И тем не менее это не его дело.
У нас свободная страна, женщина сама выбирает, с кем ей провести время…
И все-таки непонятно, как она могла поступить так после…
Хватит.
Она не на привязи и имеет право…
Но черт побери, ведь только она…
Хватит, ко всем чертям!
И тем не менее что было, то было. Именно она устроила, вернее, подстроила их совместный уик-энд. Сказала Джоанне, что сама позвонит ему и все объяснит про поездку на Палм-Бич, но и не думала звонить, вместо этого ждала, когда он придет в дом в пятницу вечером, свежая и привлекательная вышла к нему прямо из-под душа и выглядела так соблазнительно. О, неужели Джоанна тебе не звонила? Она же обещала! Ну, раз так вышло, заберемся вместе в постель, о'кей?
А сегодня она собралась на свидание к Питеру Надоеде.
Тому самому, который однажды сказал Мэтью, что обыграет его в теннис при любых обстоятельствах.
— Мы можем сделать даже так, — предложил Питер. — Ты посылаешь мяч куда хочешь, в любую точку корта, а я возвращаю его на то место, где ты стоишь. И все равно я тебя побью.
Мэтью разозлился.
Сказал Питеру, что больше никогда не станет с ним играть, и ушел с корта.
Но это не причина для того, чтобы она не могла пойти на свидание к Питеру. Это просто…
Ладно, к черту!
В самом деле, это же смешно.
— Значит, ты можешь переночевать у меня? — спросил он Джоанну.
— Нет, мама вернется домой рано, — ответила она.
Мэтью с трудом удержался от улыбки.
Бог ты мой, да он, кажется, влюбился в собственную жену.
Во время обеда Джоанна была необычайно молчалива.
Мэтью достаточно хорошо знал свою дочь, чтобы приставать к ней с расспросами, когда у нее было мрачное или задумчивое настроение. Он просто ждал, пока это пройдет, пока она сама не расскажет, что ее беспокоит или огорчает. Обычно Джоанна так и делала. Но сегодня вечером, по-видимому, не собиралась откровенничать.

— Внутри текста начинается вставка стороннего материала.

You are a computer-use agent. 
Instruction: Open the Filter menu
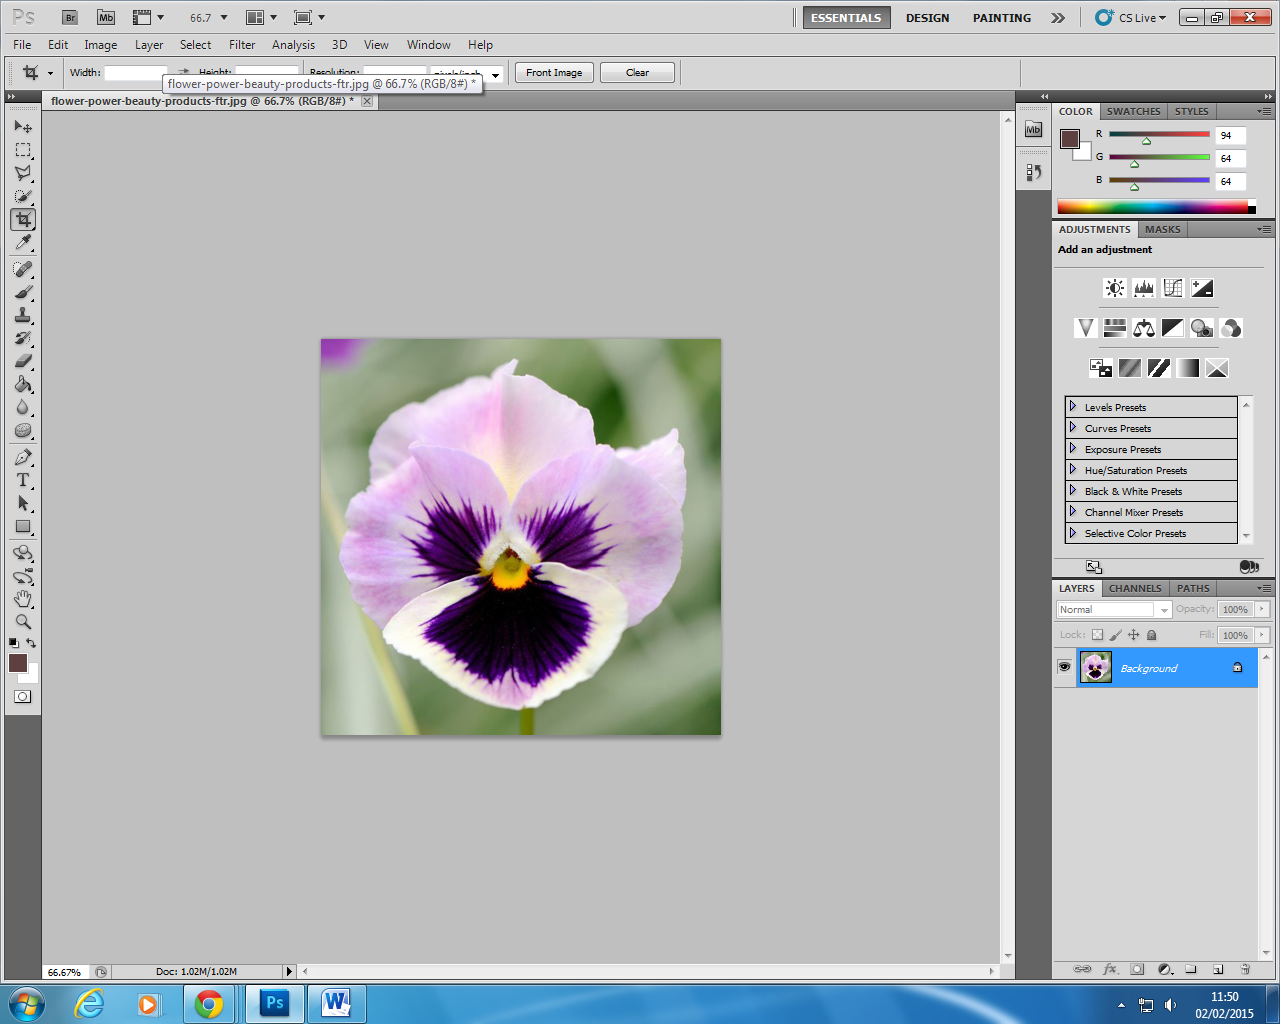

Она попросила заказать ей суп с моллюсками и крабовый коктейль. Себе он заказал устрицы на половинках раковин и отварное филе меч-рыбы. Это было в семь тридцать. Прошел час, и за это время Мэтью услышал от дочери не больше трех дюжин слов.
— Можно попросить несколько ломтиков лимона?
Потом:
— У меня грязная вилка.
Потом:
— Можно мне немного белого вина или их это слишком шокирует?
— Передай, пожалуйста, соль.
Кофе они пили уже в полном молчании.
Мэтью решил изменить своему основному правилу и спросил:
— Что-нибудь не так?
— Все в порядке.
— Ты молчишь почти весь вечер.
— Я просто устала, — объяснила Джоанна. — Слишком много солнца. Я весь день провела на пляже.
— Ты уверена, что ни о чем не хочешь мне рассказать?
— Ни о чем.
— Тебе было хорошо на Палм-Бич?
— Да.
Джоанна снова умолкла.
— В чем дело, Джоанна?
— Какое дело?
— Какое бы то ни было.
— Ни в чем.
— Но я же вижу…
— О'кей, ты хочешь знать, в чем дело?
— Да.
— Я нашла твой галстук.
— Мой что?
— Твой галстук. Я его нашла в доме.
— В каком доме?
— В мамином, каком же еще?
— Что за галстук?
— Голубой, а на нем пони, голубой галстук от Рольфа Лорена. Ты понял, о каком галстуке я говорю?
— Понял.
— Я нашла его возле бассейна, — продолжала Джоанна. — На том месте, где стоят шезлонги. Там и нашла. На одном из шезлонгов.
— Угу.
И они замолчали надолго.
— Ты был у нас дома в этот уик-энд?
Мэтью медлил с ответом.
— Папа?
— Да, — сказал он. — Я заезжал в пятницу после работы.
— Мама об этом не говорила.
— Понятно.
— Она просила тебя заехать или как?
— Джоанна. — Мэтью нахмурился. — Какое тебе до этого дело?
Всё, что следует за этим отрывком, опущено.